Sometimes lost in the furor surrounding health reform is the fact that the Patient Protection and Affordable Care Act (PPACA) will affect some employers far more than others.
When asked to estimate the cost impact of the key provisions that go into effect in 2014, a new Mercer survey of 1,203 employers found that 60% expect some increase in cost; one-third of those expect an increase of 5% or more.
The employers that will be hit hardest are those with large part-time populations, which include retail and hospitality services. Nearly half of these employers (46%) expect PPACA will push up cost by at least 3% in 2014 – and another third don’t yet know what the impact will be. Employers in the health care industry are also more likely to expect sharp cost increases (40% forecast at least a 3% rise). By contrast, just 31% of respondents in service industries expect that PPACA provisions will result in increases of this size.
“With health benefit cost already rising at twice the rate of general inflation, an additional increase of 3% or more will be very tough for employers to absorb,” said Sharon Cunninghis, leader of Mercer’s U.S. employee health and benefits business.
The major provisions of PPACA scheduled to take effect in 2014 affect employers with large numbers of part-time and low-paid workforces. For example, beginning in 2014 employers will be required to extend coverage to all employees working 30-plus hours per week or face possible penalties.
About a fourth of all survey respondents said they will have to take action to avoid possible penalties. This ranges by industry, from just 16% of financial services employers to 46% of employers in retail and hospitality.
“Extending coverage to more employees will be a significant new expense for these employers, especially because other provisions regulate how much an employer can require employees to contribute to the cost and how good the coverage must be,” said Tracy Watts, Mercer’s U.S. health care reform leader.
Also, in companies where pay is low, employees who are eligible for coverage are more likely to opt out of enrolling. For example, among large wholesale/retail and health care employers, opt-out rates average 19% and 18%, respectively, compared to just 8% among transportation, communication and utility companies, where pay is higher. Once the individual mandate goes into effect – which will require all individuals who can afford coverage to obtain it (or pay a penalty) – employers with high opt-out rates could experience a significant increase in enrollment.
How employers will respond to the rule to extend coverage to all employees working 30 or more hours per week seems to depend largely on how many additional employees could potentially gain coverage. In industries that typically don’t use many part-timers, like manufacturing, employers that are not already in compliance are likely to make employees eligible for the full-time employee plan or add a new, low-cost plan for the newly eligible employees (68%).

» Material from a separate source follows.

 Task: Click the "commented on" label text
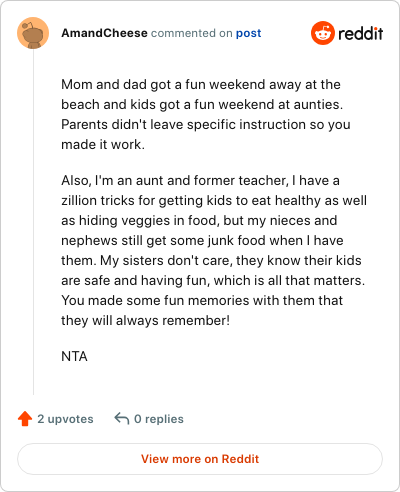point(192,33)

On the other hand, retail/wholesale employers not currently offering coverage to all employees working at least 30 hours a week are more inclined to change their workforce strategy so that fewer employees meet that threshold – 67%, compared to just 41% of manufacturing employers likely to take this approach.
Employers that were counting on some of their low-paid employees qualifying for Medicaid when it expands to include individuals with household income less than 133% of the federal poverty level (FPL) may have to rethink their plans in light of the Supreme Court ruling that makes it easier for states to opt out of the expansion. A fifth of survey respondents have benefit-eligible employees earning less than 133% of FPL; in industries with large part-time populations, this rises to as much as 50%.
Few survey respondents (6%) believe it is likely that they will drop their medical plans after the public insurance exchanges come online. This rises to 9% among retail and hospitality employers.
Employers have a lot to do to prepare for reform – especially those that were waiting to develop a strategy until the U.S. Supreme Court decision (56% of survey respondents). While 11% will continue to wait until after the November elections, most will now move ahead.
Short-term, employers need to produce and distribute summaries of benefits and coverage and more than a third of respondents (36%) say they haven’t yet begun or are behind schedule.
Employers are doing better with other near-term tasks, include preparing for 2012 W-2 form reporting in early 2013, implementing the new $2,500 cap on health care flexible spending account contributions and implementing coverage with no cost-sharing for women’s preventive services under non-grandfathered plans – about three-fourths say these tasks are on schedule or complete.